PROBLEM DESCRIPTION: Extract everything from the line containing "Task: Toggle Bypass Copy/Paste switch" down to the line containing "The height and", copying those rows word for word.

EXERCISE INPUT:
-*-
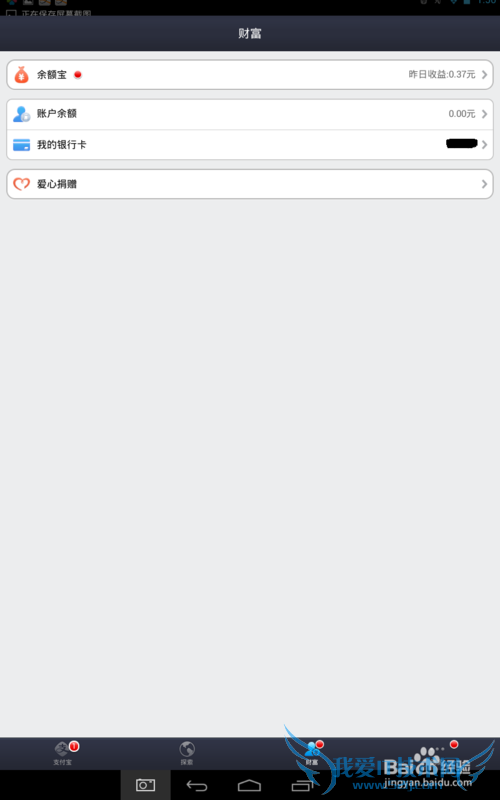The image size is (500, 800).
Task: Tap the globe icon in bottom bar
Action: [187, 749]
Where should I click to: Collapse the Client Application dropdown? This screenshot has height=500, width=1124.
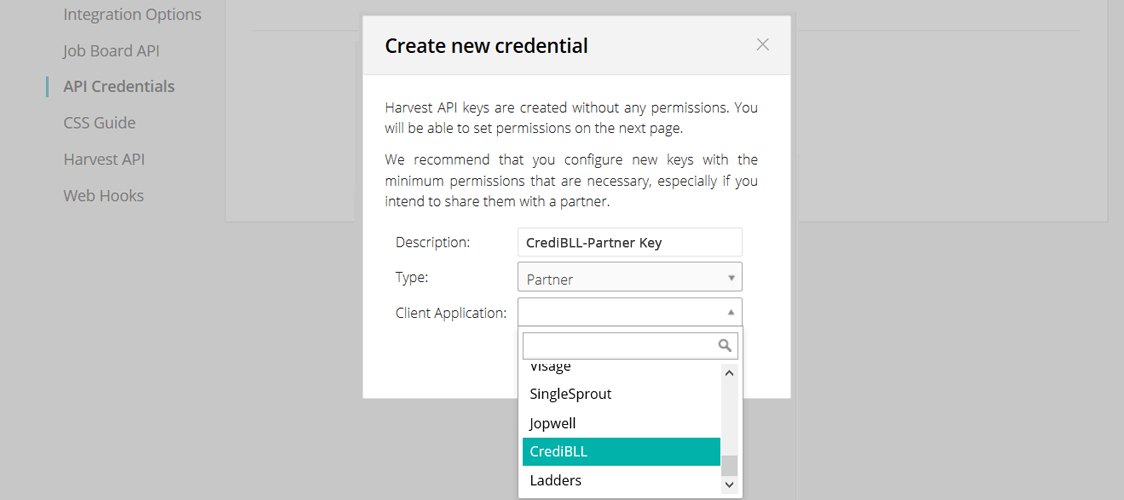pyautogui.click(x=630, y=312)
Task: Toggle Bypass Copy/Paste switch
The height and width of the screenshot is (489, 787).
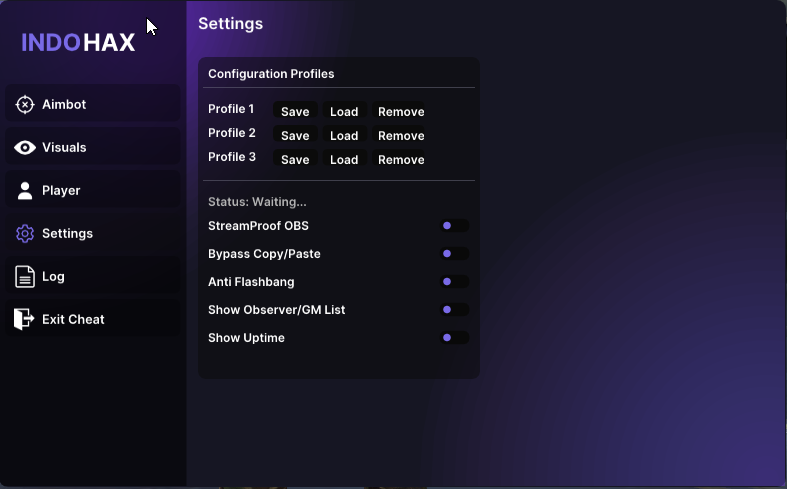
-*-
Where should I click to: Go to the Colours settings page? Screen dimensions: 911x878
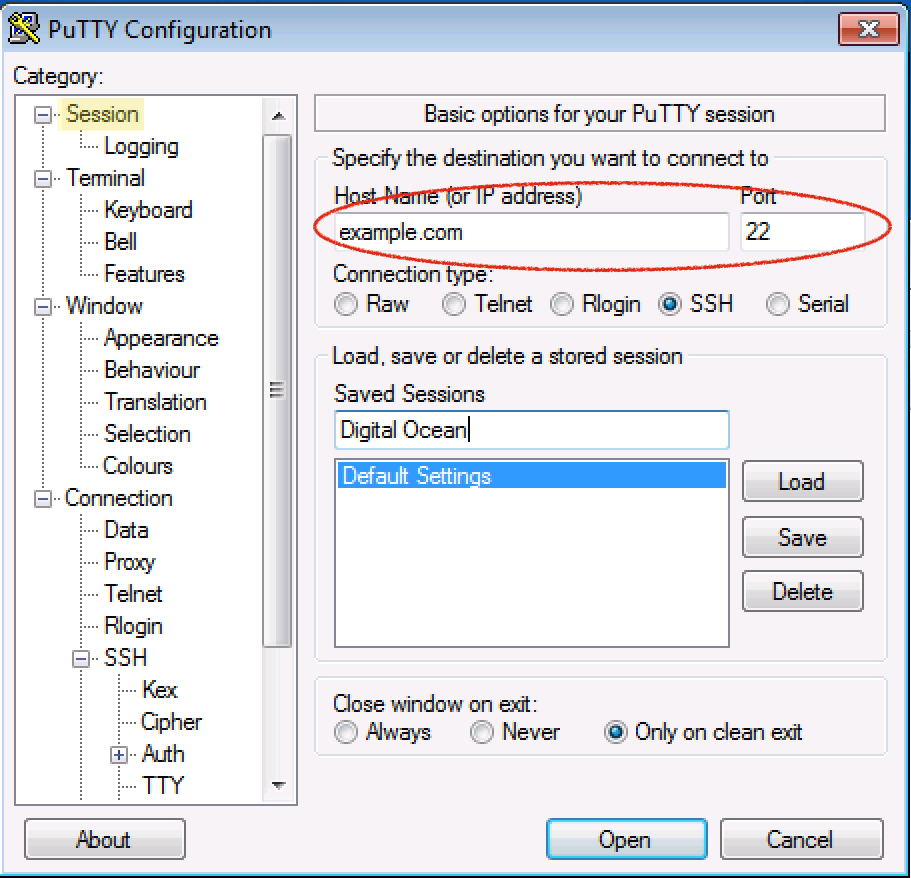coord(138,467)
-*-
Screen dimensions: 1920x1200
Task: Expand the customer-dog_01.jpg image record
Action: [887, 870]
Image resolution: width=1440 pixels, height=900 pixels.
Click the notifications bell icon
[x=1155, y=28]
-*-
RESPONSE BELOW:
Task: Toggle Bypass Copy/Paste switch
The height and width of the screenshot is (489, 787).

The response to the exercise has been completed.